**Record excerpts:**
- Opening Delimiter -
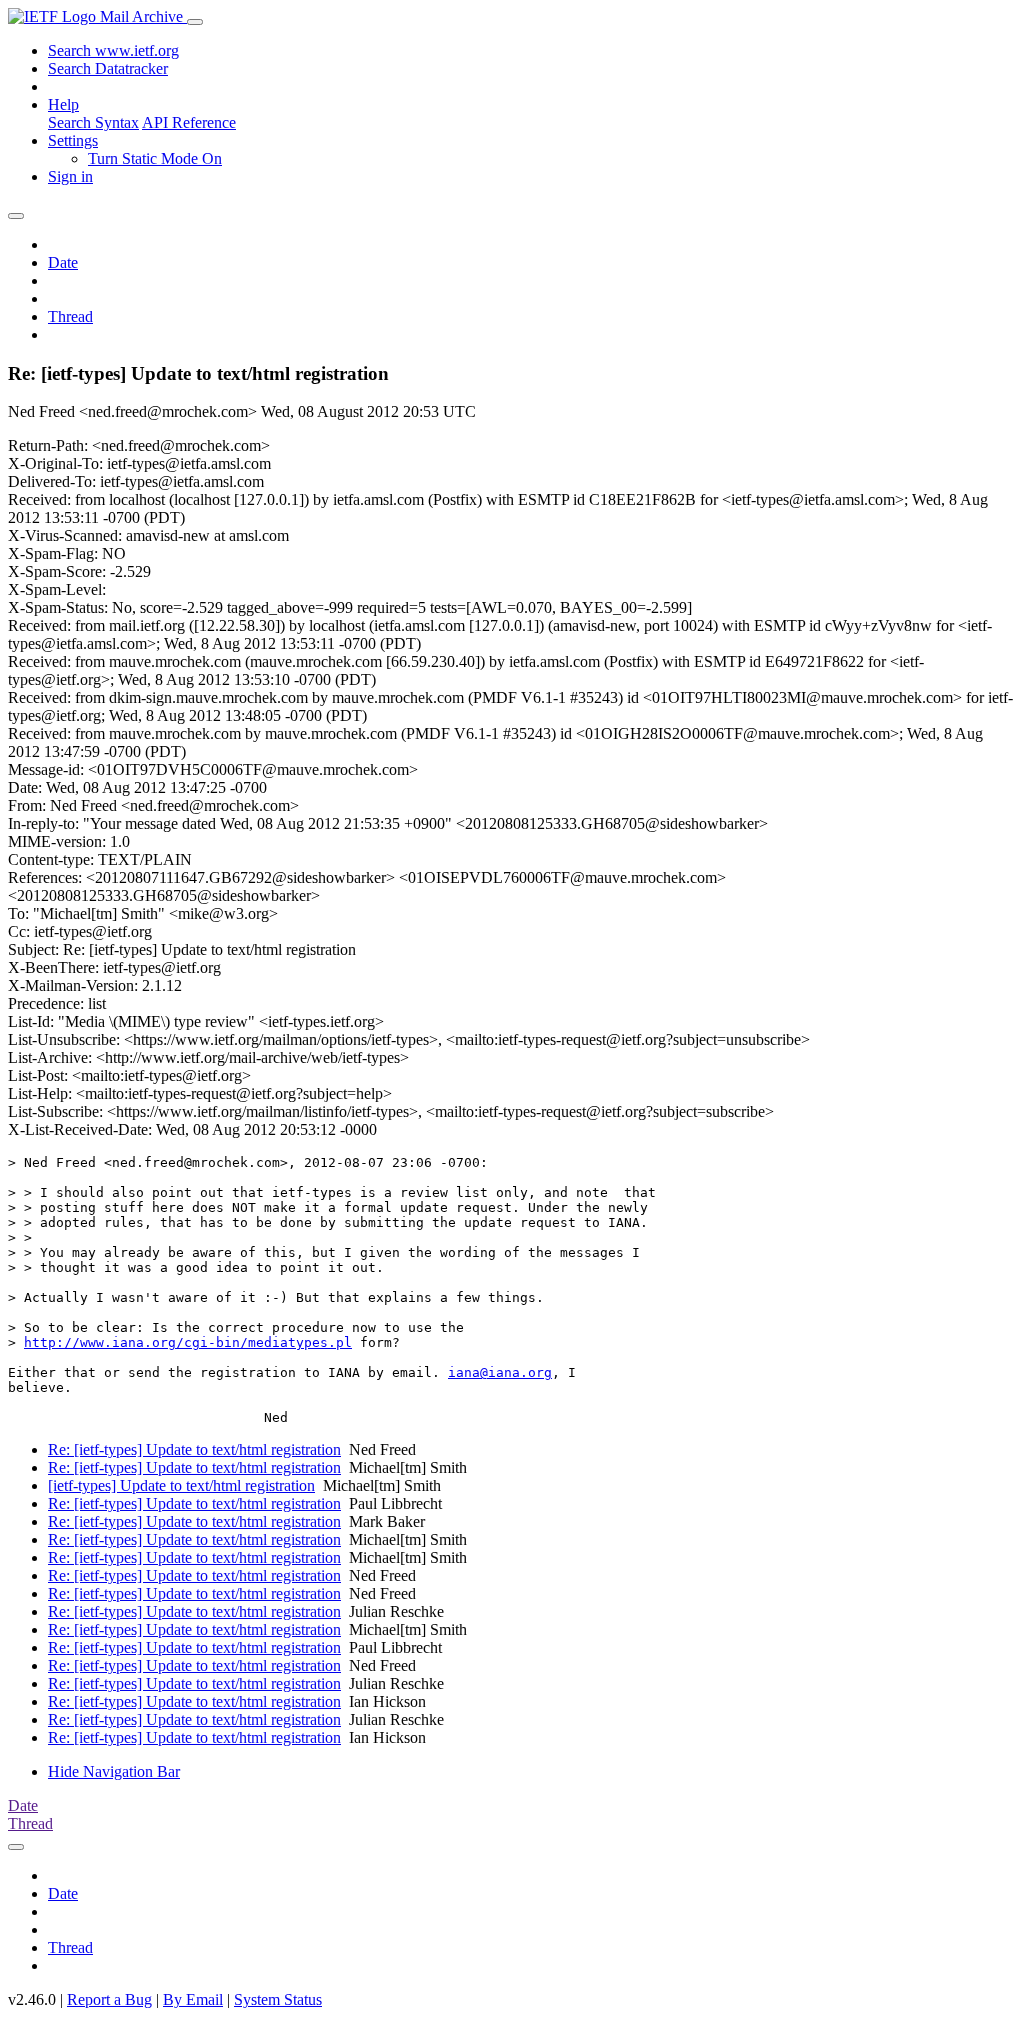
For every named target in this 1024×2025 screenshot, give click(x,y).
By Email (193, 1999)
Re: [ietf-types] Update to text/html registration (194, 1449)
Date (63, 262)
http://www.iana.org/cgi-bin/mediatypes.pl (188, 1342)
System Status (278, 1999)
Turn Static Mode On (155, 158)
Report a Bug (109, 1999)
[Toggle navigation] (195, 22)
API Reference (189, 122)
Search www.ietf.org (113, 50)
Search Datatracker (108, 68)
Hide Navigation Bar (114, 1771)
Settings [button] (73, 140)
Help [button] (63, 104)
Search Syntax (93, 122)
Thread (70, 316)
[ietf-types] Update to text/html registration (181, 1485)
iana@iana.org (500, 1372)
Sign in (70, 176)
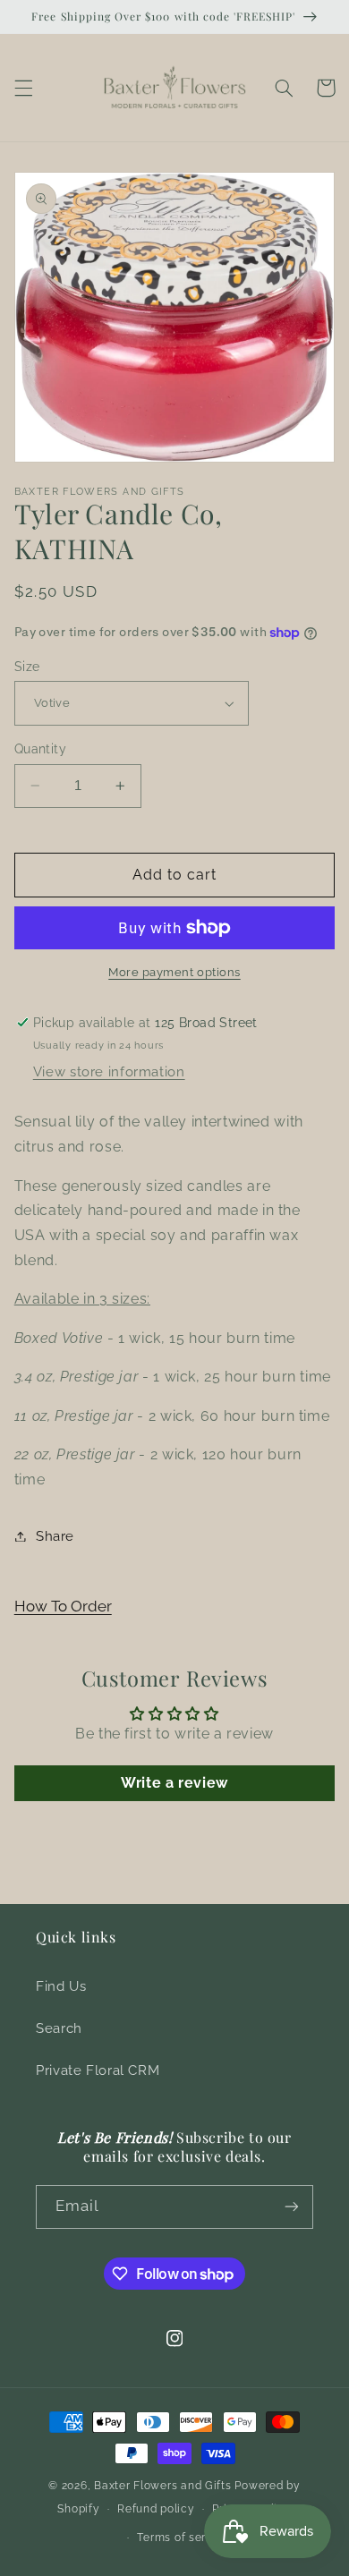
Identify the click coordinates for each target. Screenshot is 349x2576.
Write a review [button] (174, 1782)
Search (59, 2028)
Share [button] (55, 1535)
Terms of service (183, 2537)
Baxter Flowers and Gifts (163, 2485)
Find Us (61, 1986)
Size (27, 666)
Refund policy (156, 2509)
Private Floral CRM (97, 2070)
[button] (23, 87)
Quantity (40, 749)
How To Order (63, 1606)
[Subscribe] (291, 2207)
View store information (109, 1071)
- Closing Delimiter -
In the listing above, find the line with "Turn Static Mode On (155, 158)" and the line with "Write a review [button] (174, 1782)". Copy both of them and every line between, exactly, but not the pictures.

**Task response:**
Turn Static Mode On (155, 158)
Report a Bug (109, 1999)
[Toggle navigation] (195, 22)
API Reference (189, 122)
Search www.ietf.org (113, 50)
Search Datatracker (108, 68)
Hide Navigation Bar (114, 1771)
Settings [button] (73, 140)
Help [button] (63, 104)
Search Syntax (93, 122)
Thread (70, 316)
[ietf-types] Update to text/html registration (181, 1485)
iana@iana.org (500, 1372)
Sign in (70, 176)
Identify the click coordinates for each target. Screenshot is 349x2576.
Write a review [button] (174, 1782)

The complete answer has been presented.